Gather each line in the items below that contains the string "button". Uppercase and lowercase count as different letters.

* _Word and element location records_
# # # #

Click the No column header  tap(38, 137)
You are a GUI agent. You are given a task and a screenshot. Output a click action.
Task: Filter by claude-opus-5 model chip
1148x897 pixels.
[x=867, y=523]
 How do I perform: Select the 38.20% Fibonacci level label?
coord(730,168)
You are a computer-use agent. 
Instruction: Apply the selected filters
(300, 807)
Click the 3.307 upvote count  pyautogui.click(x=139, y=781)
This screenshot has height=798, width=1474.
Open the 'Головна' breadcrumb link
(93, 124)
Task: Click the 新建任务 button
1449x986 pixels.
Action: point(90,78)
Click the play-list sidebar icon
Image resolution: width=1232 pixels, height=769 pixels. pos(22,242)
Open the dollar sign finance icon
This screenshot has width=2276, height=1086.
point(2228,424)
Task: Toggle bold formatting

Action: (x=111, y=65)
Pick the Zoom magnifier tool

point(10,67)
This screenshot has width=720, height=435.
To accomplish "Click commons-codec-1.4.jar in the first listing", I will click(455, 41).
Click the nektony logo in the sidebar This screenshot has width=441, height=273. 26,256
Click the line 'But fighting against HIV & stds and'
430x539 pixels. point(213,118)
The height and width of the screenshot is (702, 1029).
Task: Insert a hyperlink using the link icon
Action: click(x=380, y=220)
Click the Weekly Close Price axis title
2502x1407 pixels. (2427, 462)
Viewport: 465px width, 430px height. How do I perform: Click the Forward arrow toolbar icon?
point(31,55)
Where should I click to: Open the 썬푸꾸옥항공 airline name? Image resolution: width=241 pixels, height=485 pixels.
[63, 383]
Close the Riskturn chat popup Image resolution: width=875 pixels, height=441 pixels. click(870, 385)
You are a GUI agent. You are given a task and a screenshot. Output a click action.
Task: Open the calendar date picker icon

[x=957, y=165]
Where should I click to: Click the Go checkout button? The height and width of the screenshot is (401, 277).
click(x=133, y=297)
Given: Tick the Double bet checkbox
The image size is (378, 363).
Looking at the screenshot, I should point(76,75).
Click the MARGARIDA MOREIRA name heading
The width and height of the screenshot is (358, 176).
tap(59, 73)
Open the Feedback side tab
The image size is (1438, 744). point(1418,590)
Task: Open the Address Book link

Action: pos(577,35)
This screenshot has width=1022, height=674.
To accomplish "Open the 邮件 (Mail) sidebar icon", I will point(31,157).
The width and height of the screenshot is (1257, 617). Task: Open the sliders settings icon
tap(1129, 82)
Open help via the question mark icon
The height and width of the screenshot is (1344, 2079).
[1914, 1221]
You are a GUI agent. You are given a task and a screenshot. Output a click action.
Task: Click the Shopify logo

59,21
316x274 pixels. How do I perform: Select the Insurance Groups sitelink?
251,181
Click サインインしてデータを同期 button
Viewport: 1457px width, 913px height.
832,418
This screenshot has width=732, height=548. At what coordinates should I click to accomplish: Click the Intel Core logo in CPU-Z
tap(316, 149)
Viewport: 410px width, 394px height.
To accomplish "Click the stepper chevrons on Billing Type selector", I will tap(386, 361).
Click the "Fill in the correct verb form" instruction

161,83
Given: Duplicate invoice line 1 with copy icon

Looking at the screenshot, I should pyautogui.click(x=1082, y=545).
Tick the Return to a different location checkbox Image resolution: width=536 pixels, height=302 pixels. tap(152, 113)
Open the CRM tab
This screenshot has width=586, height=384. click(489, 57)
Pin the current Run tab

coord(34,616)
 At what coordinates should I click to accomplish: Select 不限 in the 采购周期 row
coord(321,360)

# # # #

* _The completed task_
Task: Click the 新建任务 button
Where should I click to: Click the Go checkout button? The height and width of the screenshot is (401, 277).
Click サインインしてデータを同期 button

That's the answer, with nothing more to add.